Разумеется, кризис в египтологии всего лишь одна, и далеко не самая значительная, сторона общего кризиса, угрожающего человечеству. Пока мир не обретет устойчивость и спокойствие, изучение Древнего Египта, как и другие гуманитарные науки, будут неизбежно страдать. Грустно видеть смятение ученых, чьи работы приостанавливаются из-за международных неурядиц. После войны один выдающийся египтолог, чьи труды есть во всех больших библиотеках мира, вынужден был сам специально ехать в Брюссель, чтобы скопировать там выдержки из книги, опубликованной в Египте, потому что не мог послать за границу даже незначительной суммы денег.
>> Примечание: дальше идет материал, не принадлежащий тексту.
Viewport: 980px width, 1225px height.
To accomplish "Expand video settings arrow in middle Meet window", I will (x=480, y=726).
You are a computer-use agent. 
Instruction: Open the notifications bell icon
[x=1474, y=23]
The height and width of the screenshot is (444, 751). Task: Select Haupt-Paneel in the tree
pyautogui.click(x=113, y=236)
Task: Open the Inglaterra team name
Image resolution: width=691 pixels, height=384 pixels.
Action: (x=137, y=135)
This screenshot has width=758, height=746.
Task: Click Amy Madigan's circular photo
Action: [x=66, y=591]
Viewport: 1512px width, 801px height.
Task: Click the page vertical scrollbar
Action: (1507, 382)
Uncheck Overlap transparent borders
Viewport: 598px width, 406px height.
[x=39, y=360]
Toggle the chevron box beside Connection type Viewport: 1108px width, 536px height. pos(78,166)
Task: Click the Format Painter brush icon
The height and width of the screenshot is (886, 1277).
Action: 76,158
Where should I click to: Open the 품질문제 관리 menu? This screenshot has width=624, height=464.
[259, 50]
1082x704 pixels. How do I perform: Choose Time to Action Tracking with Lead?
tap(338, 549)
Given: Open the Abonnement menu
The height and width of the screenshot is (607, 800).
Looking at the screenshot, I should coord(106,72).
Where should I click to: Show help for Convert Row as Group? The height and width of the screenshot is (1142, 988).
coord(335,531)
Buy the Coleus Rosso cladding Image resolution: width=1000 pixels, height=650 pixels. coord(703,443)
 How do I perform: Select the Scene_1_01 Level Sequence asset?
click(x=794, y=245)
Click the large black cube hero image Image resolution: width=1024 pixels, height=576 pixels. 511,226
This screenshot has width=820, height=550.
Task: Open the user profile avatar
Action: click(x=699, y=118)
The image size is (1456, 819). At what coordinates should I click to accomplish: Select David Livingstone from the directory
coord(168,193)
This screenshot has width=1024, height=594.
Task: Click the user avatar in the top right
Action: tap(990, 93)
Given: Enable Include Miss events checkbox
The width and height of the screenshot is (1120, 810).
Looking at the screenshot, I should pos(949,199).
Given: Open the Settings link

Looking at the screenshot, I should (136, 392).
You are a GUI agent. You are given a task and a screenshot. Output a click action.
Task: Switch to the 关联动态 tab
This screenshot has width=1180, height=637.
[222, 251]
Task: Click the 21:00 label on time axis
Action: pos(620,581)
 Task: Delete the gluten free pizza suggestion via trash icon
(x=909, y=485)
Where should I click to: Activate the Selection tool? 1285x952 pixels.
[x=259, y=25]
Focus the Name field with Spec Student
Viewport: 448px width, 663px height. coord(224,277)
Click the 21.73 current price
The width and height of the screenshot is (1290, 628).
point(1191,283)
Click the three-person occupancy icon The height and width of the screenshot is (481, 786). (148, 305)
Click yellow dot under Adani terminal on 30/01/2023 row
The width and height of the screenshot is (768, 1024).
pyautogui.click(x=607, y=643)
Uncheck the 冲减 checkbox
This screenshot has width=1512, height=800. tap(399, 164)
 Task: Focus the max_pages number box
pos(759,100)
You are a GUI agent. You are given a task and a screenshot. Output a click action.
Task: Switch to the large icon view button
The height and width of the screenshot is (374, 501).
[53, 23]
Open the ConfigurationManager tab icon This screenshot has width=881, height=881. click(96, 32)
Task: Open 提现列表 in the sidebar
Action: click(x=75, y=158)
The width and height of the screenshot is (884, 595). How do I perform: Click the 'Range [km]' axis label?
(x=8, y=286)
Тем не менее международная цепь знаний, разорванная войной, снова восстанавливается, и ученые из Оксфорда, Парижа, Лейпцига, Чикаго и других городов мира печатают книги о своих находках, выдвигают свои теории или вонзают ученые шпильки в своих оппонентов.

А в это же время десятилетние мальчишки берут в библиотеках книги Питри и Брэстеда и пишут взволнованные письма выдающимся ученым, спрашивая, как им стать египтологами. Чары Древнего Египта бессмертны, и подпадают под них обычно в юном возрасте. Сам Питри начал заниматься Египтом тринадцати лет от роду. Сэр Алан Гардинер заразился этой болезнью в одиннадцать лет, так же как Говард Картер. Нам остается только надеяться, что будущие Питри, Ньюберри и Картеры получат возможность проявить свои таланты в мире, где египтология не будет частным делом немногих богачей, а сделается всеобщим достоянием.

В будущем только правительства при поддержке своих народов смогут финансировать исследования египтологов, и, наверное, будет не так-то просто в наш все более утилитарный век убедить их в необходимости таких работ. Ибо изучение Древнего Египта не имеет практической ценности. Оно не дает валюты, не делает нас богаче или сильнее. Но оно дает нам глубокое эстетическое наслаждение, удовлетворяет нашу вечную жажду чуда. А главное, оно помогает нам понять самих себя, осветив историю древней цивилизации в Нильской долине, от которой так много взяла наша западная культура. Может быть, показав нам долгий путь, по которому прошел сам Древний Египет, он поможет нам отыскать дорогу в будущем.